Chapitre 3. Recueil des données

3.1 Présentation du questionnaire

Il existe un écart presque systématique entre la pratique d’une personne et la vision que cette personne a de sa propre pratique. La situation diglossique, surtout quand elle est très avancée, est sans doute un des domaines où cet écart est très important. L’intériorisation de l’idéologie dominante par la communauté dominée conduit celle-ci à juger sa langue en fonction de l’idéologie de la langue "oppressive" et donc à l’abandonner. Ce comportement "paranoïaque" peut parfois fausser les données recueillies lors des enquêtes. Nous avons tenté de concevoir un questionnaire susceptible de permettre de dépister les traces de ce comportement afin, à la fois, d’en minimiser les effets, mais aussi d’essayer de l’étudier. Plutôt qu'un questionnaire, il s'agissait en réalité d’une trame de points à aborder avec les témoins lors d’entretiens semi-dirigés. Elle n’était destinée qu’à servir d’aide-mémoire lors des enquêtes : les témoins n’ont jamais eu sous les yeux cette liste de questions (voir en annexe la Grille de l'enquête sociolinguistique).

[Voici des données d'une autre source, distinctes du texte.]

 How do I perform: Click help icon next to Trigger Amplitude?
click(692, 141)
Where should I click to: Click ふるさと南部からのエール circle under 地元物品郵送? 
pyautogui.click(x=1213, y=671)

La première partie de l'entretien servait à l’identification de l’enquête et du témoin. Nous avons essayé de connaître l’origine géographique et la mobilité éventuelle des témoins au cours de leur vie, ceci afin, d’une part, d’écarter le témoignage des locuteurs traditionnels ayant vécu dans une autre localité que celle qui était étudiée, et d’autre part, parce que de telles indications pouvaient expliquer certaines réponses du questionnaire (évaluation de la taille de la communauté linguistique, compréhension des parlers d’autres points d’enquête, pratique du patois...). Le point "Lien avec autres enquêtés (cf. fiche n°...)" permettait de noter les relations qui pouvaient exister entre certains témoins (surtout les liens de parenté) et ainsi de pouvoir confronter certains points de l’enquête. Les questions posées sur le niveau d’études ont souvent permis de recueillir indirectement, auprès des témoins les plus âgés, des témoignages sur la ou les langues parlées pendant la petite enfance, lors de l’entrée à l’école.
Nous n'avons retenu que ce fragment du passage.